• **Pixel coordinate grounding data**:
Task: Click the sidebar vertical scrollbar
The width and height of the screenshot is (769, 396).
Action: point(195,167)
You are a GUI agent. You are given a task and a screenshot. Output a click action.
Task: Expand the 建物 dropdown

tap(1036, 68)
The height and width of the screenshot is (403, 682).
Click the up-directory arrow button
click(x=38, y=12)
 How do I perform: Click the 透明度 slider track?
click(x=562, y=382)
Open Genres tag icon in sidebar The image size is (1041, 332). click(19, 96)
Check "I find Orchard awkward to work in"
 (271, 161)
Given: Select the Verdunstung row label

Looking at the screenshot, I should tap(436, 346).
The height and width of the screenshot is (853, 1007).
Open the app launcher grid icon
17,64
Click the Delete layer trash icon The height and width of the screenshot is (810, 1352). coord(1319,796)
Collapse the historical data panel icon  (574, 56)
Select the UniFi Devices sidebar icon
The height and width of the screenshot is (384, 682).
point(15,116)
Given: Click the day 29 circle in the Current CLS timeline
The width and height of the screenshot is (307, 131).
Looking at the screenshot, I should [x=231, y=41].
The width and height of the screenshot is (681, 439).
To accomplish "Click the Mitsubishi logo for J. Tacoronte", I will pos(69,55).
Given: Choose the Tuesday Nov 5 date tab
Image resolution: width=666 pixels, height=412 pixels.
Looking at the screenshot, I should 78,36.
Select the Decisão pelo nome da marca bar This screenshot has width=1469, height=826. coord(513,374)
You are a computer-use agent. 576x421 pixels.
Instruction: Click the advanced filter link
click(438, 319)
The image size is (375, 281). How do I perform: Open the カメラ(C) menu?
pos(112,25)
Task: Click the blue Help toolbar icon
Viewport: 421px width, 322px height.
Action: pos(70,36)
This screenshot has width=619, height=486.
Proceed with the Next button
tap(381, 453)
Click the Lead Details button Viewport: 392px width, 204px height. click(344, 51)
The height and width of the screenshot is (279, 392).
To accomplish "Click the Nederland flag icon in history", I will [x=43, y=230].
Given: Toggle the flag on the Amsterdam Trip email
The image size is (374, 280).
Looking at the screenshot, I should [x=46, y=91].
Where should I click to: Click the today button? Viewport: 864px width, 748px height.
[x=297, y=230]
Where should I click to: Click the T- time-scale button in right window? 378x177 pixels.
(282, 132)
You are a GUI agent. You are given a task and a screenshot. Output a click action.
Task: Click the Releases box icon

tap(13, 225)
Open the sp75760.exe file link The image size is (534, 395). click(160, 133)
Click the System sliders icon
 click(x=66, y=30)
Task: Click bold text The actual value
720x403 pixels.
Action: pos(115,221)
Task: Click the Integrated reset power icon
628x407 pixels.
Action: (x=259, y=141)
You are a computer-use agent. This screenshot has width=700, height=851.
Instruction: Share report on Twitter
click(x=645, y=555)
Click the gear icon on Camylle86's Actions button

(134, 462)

• **Exercise goal**:
Set down, exactly as they stand above, the lines starting with the line with "The width and height of the screenshot is (769, 396)." and going on through the line with "The height and width of the screenshot is (403, 682).", and no others.

• **Written answer**:
The width and height of the screenshot is (769, 396).
Action: point(195,167)
You are a GUI agent. You are given a task and a screenshot. Output a click action.
Task: Expand the 建物 dropdown

tap(1036, 68)
The height and width of the screenshot is (403, 682).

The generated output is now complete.